The School Capital Fund Commission on March 30 received an updated revenue and fund-balance report that showed estimated Article 39 sales-tax receipts of $30,050,000 for the fiscal year but clarified prior reallocations mean the commission will have substantially less capital to spend.
“We have estimated about a 6% year over year growth, and that is showing about 30,050,000.00 as our anticipated full revenue received for the end of the fiscal year,” Chair (speaker 2) said while presenting the revenue slide. Chair and staff clarified that because the board reallocated roughly $4,000,000 to school operating expenses earlier in the year, that amount will not appear in the capital fund and leaves approximately $26,000,000 available to the commission.

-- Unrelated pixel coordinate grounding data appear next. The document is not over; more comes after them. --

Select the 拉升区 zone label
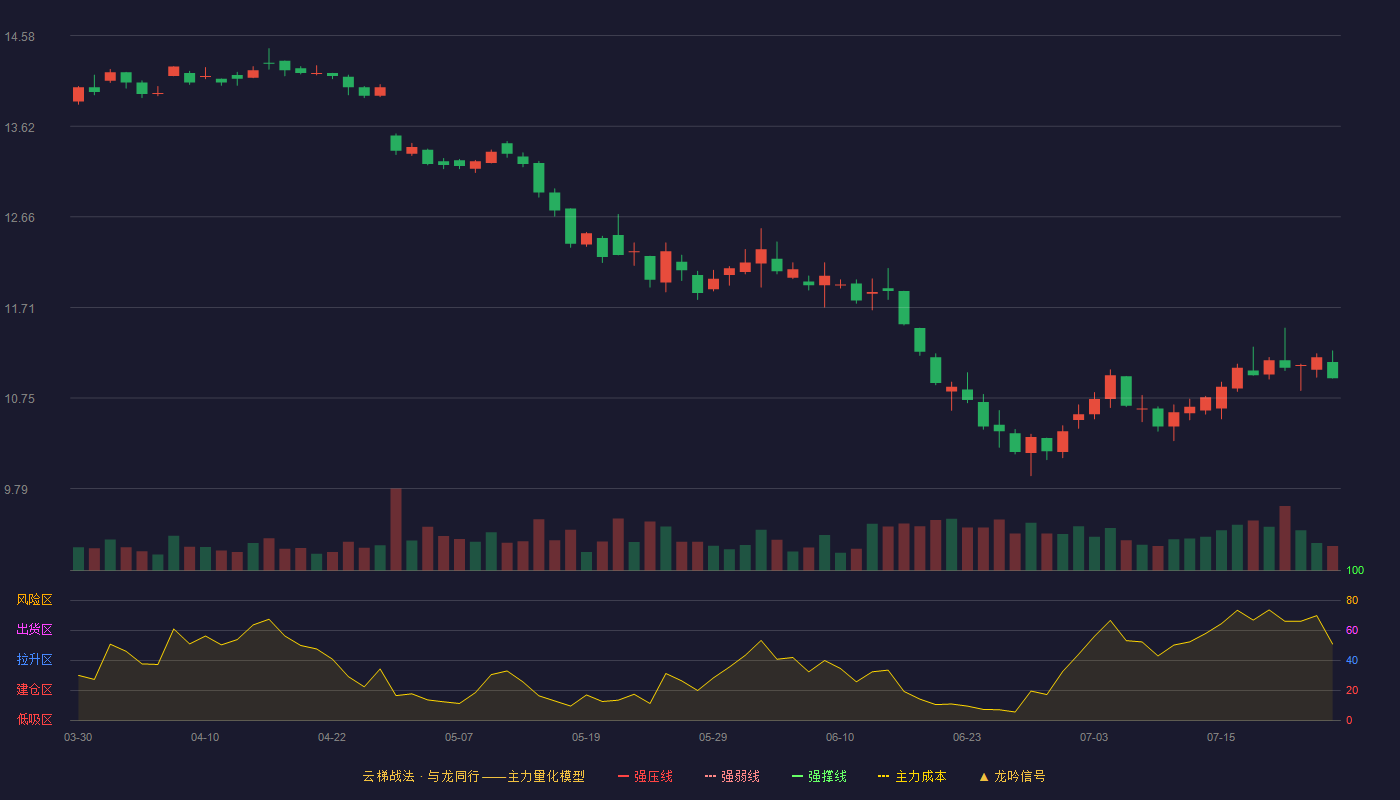 pyautogui.click(x=34, y=660)
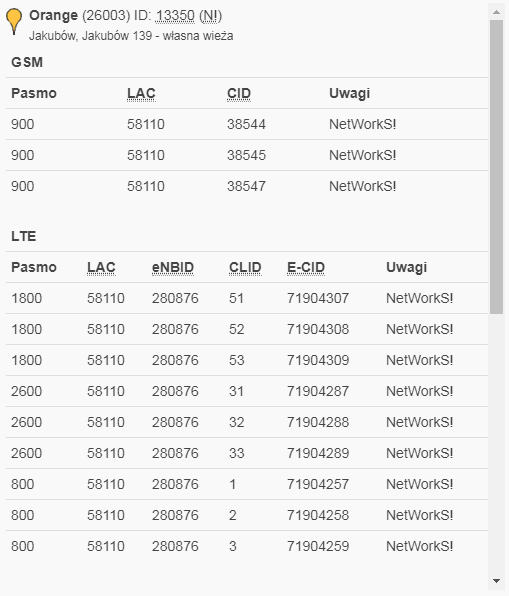This screenshot has width=509, height=596.
Task: Click the vertical scrollbar thumb
Action: point(496,167)
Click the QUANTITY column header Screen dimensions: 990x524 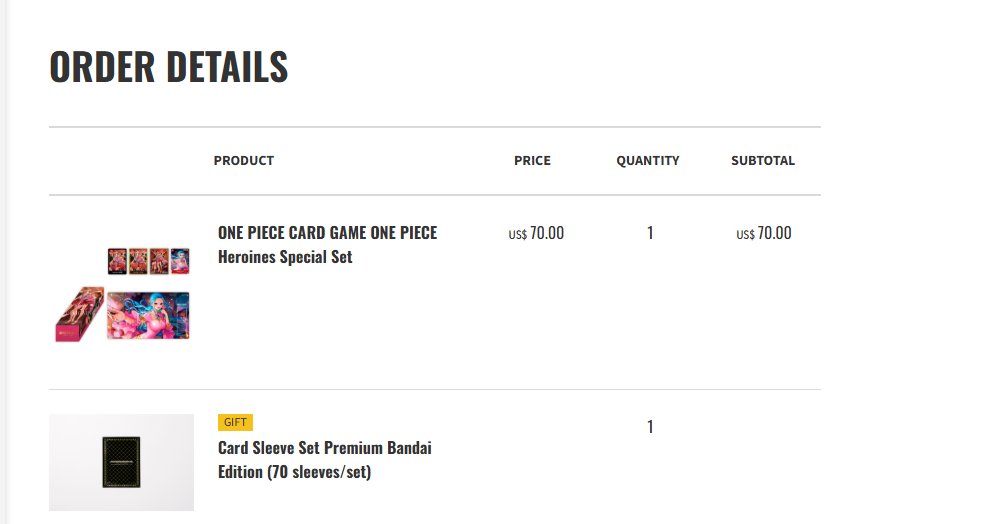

Finance staff (speaker 1) walked commissioners through the accounting treatment that affects how revenue is shown. “So there’s really 2 main types of accounting. There’s cash and then there’s accrual. And then in this government world, we do this thing called modified accrual,” the staff member said, explaining timing differences for sales-tax receipts and why the December collection is now reflected in the projection.
Commissioners also discussed expenditures and debt. Staff noted the commission typically spends $20–25 million a year on project activity (a recent year showed about $33 million) and identified 97 active projects, including about 15 nearing close-out. The county plans a 2026 debt issuance that would include roughly $56 million for school projects assigned to this commission; staff said that issuance would increase annual debt-service obligations by about $4 million beginning in FY27.
Members asked staff to return with a full fund-balance forecast at the next meeting that explicitly accounts for the $4 million reallocation, outstanding debt-service schedules that run through 2044, and scenarios for how the upcoming debt issuance will affect near-term and long-term cash flow. Staff agreed to provide those modeled scenarios at the April meeting.
No formal funding decisions were taken at the March meeting; the presentation and follow-up modeling will inform any future allocations or recommendations.